◆ **Items listed in a dataset**

-*-

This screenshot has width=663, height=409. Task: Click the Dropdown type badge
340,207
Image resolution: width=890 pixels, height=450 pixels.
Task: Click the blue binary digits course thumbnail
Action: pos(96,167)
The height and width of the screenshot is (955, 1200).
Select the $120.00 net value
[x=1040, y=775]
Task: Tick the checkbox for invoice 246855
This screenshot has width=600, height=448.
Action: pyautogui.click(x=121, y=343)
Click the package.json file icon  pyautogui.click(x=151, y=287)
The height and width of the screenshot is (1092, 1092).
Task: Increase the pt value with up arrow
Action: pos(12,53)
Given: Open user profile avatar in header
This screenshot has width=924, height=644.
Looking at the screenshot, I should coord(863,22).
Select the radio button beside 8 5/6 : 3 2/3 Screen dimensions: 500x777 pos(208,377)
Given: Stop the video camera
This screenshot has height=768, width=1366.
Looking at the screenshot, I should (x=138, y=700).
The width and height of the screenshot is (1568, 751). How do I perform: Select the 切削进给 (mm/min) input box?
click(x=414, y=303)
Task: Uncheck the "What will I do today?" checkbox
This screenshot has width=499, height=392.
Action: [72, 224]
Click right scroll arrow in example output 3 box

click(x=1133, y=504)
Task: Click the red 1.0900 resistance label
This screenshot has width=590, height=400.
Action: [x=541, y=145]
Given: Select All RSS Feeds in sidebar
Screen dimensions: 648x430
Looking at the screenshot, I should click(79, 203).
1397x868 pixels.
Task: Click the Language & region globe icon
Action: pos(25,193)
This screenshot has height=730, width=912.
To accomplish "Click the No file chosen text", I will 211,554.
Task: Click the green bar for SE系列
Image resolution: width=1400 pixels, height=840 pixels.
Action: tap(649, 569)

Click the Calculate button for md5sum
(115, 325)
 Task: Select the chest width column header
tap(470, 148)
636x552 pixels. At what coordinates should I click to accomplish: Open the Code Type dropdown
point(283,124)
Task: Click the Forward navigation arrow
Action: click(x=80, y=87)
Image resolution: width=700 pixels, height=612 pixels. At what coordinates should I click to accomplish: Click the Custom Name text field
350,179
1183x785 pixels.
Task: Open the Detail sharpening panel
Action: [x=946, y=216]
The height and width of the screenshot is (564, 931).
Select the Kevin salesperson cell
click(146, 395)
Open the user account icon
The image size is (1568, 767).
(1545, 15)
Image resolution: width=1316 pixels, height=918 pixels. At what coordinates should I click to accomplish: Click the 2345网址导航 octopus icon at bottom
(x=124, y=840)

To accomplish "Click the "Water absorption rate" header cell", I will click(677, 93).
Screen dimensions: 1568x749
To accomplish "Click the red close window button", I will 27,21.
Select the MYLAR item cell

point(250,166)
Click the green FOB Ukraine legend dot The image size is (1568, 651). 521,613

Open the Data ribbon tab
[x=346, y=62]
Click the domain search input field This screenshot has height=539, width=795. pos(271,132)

-*-

◆ **Exercise requirements**
Output exactly the leading lines of the data, up to and including the line marked by "Given: Open user profile avatar in header".

◆ **Exercise result**
This screenshot has width=663, height=409. Task: Click the Dropdown type badge
340,207
Image resolution: width=890 pixels, height=450 pixels.
Task: Click the blue binary digits course thumbnail
Action: pos(96,167)
The height and width of the screenshot is (955, 1200).
Select the $120.00 net value
[x=1040, y=775]
Task: Tick the checkbox for invoice 246855
This screenshot has width=600, height=448.
Action: pyautogui.click(x=121, y=343)
Click the package.json file icon  pyautogui.click(x=151, y=287)
The height and width of the screenshot is (1092, 1092).
Task: Increase the pt value with up arrow
Action: pos(12,53)
Given: Open user profile avatar in header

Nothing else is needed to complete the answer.